Background:  Biomarkers that allow early diagnosis of gastric carcinoma (GC) patients are limited. Human epididymal protein 4 (HE4) is a novel biomarker for epithelial ovarian and lung cancer. This study was designed to evaluate the role of HE4 in the development of intestinal metaplasia (IM) and gastric carcinoma.

Methods: A total of 41 patients with a diagnosis of GC and 48 patients with a diagnosis of IM were enrolled. Gastric cancer samples were taken from patients who underwent gastric resection due to GC. For IM, biopsies obtained from patients who underwent endoscopic examination for non-tumoral reasons were used. Intestinal metaplasia adjacent to GC was also examined separately. For HE4 expression, immunohistochemistry was used and the results were compared to demographic, clinic, pathologic and prognostic parameters.

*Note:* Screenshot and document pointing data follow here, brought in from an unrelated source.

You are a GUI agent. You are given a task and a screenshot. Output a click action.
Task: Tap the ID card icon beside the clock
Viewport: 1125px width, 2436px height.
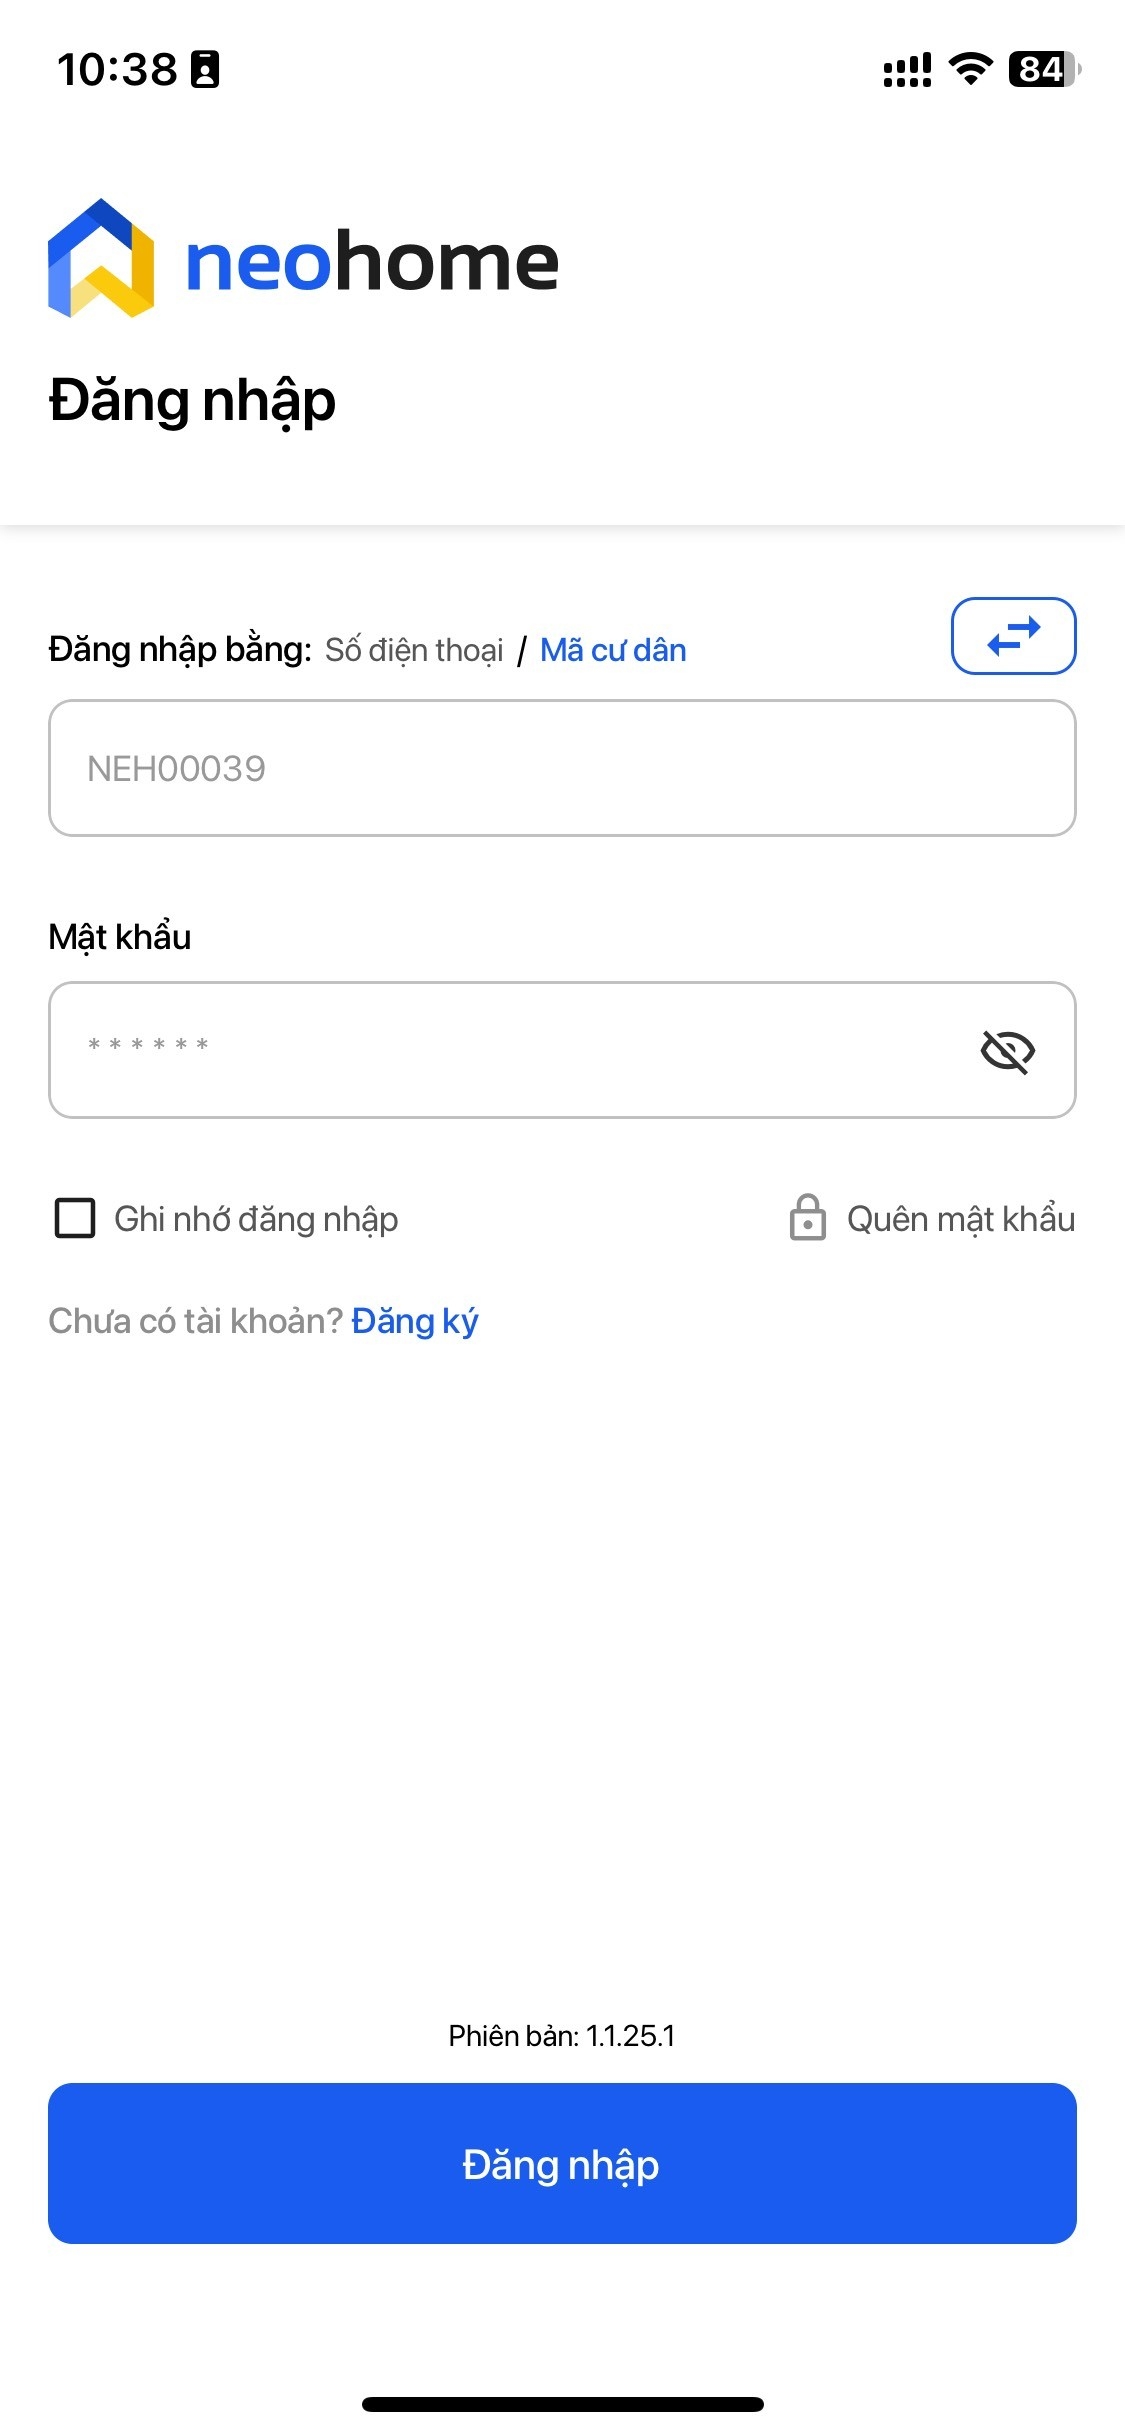click(x=205, y=70)
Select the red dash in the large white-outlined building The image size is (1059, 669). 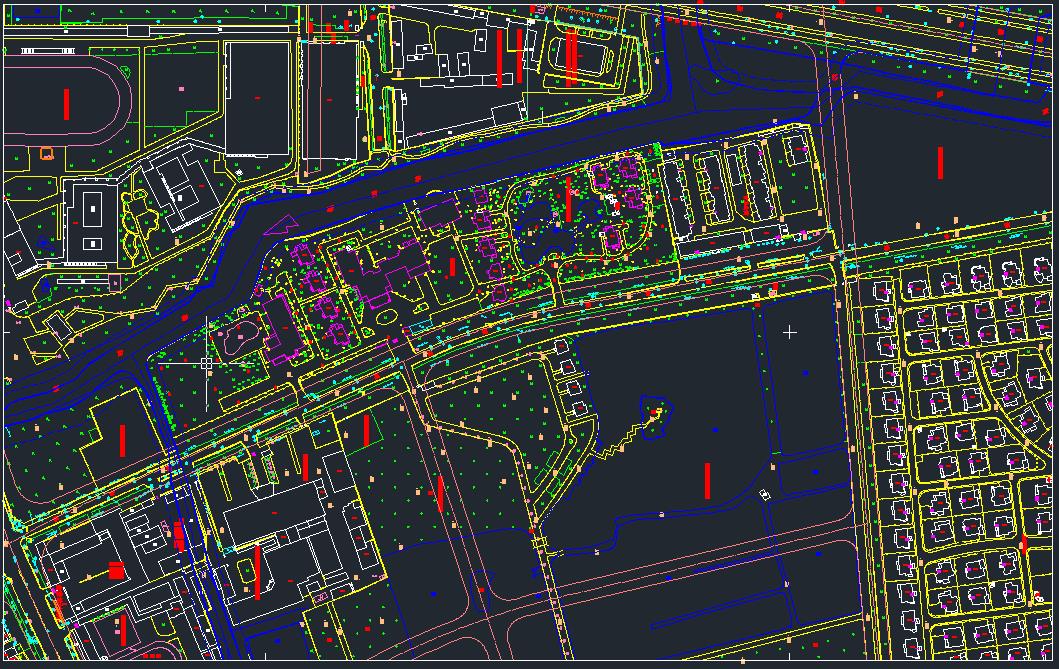click(x=258, y=97)
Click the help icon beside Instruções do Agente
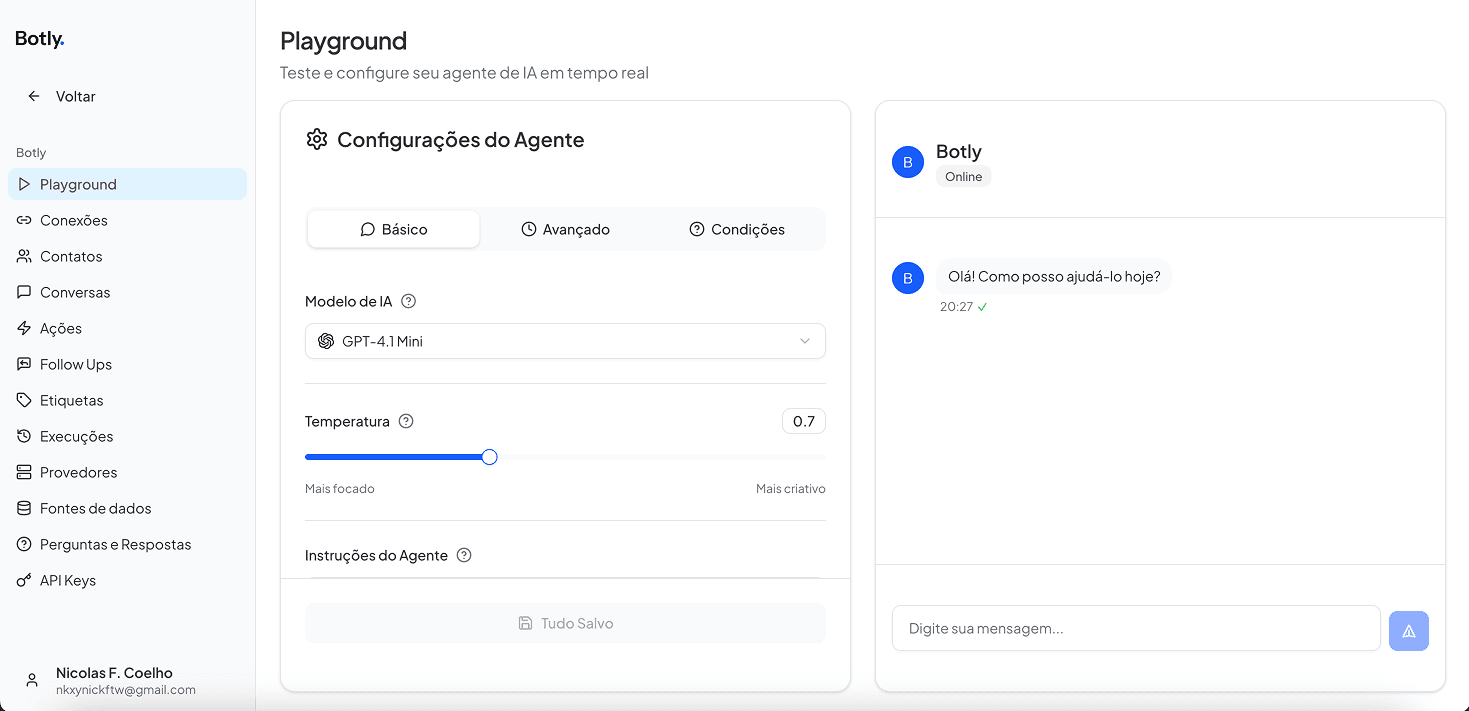Viewport: 1469px width, 711px height. tap(464, 555)
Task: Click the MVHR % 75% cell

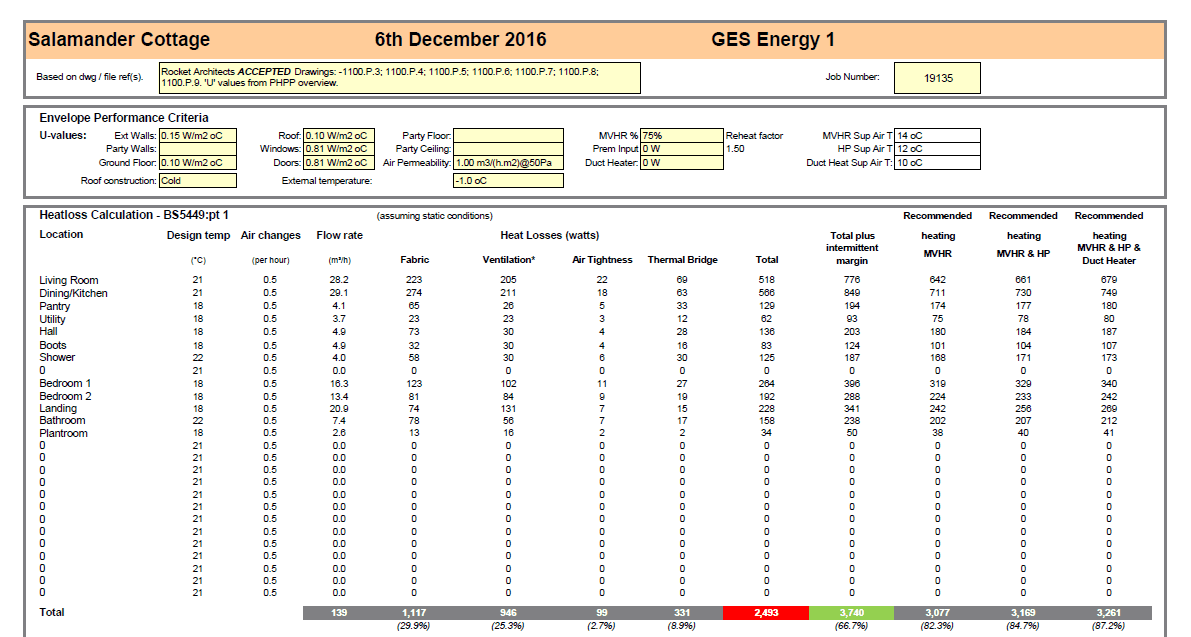Action: coord(681,136)
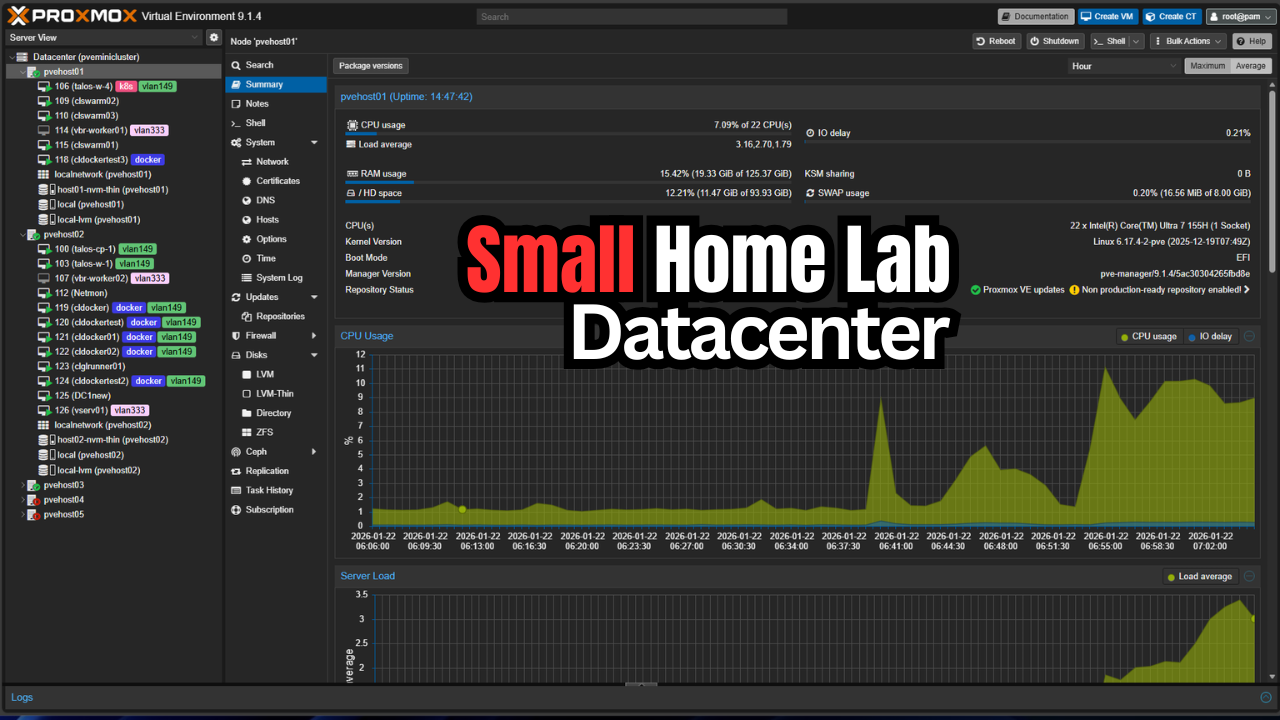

Results: The patients were 38–90 years-old (mean: 65.6). Tumor localization were antrum in 37.8%, corpus in 27%, lesser curvature in 21.6%, greater curvature in 5.4%, and cardia in 8.1% of patients. Tumor sizes ranged between1-13 cm (mean 5.54). There were 37.8% well to moderately, and 62.2% poorly differentiated carcinoma. Pathological T evaluations were as follows: pT1=13.5%; pT2=8.1%; pT3=59.4%; pT4=18.9% patients. The expression of HE4 was seen in 50% of tumors. Among the tumor samples that harbor intestinal metaplasia, HE4 expression in metaplastic cells was seen in 61.1% of the cases. Diffuse type carcinoma had more HE4 expression than intestinal type cancers and there was an inverse correlation between depth of tumor invasion and the presence of HE4 (p=0.037).

Conclusions: Human epididymal protein 4 was expressed in normal oxyntic glands and metaplastic cells as well as GC cells but not in the surface foveolar epithelium. It was expressed mostly in diffuse type carcinoma.  HE4 may be involved in personalized treatment in gastric cancer.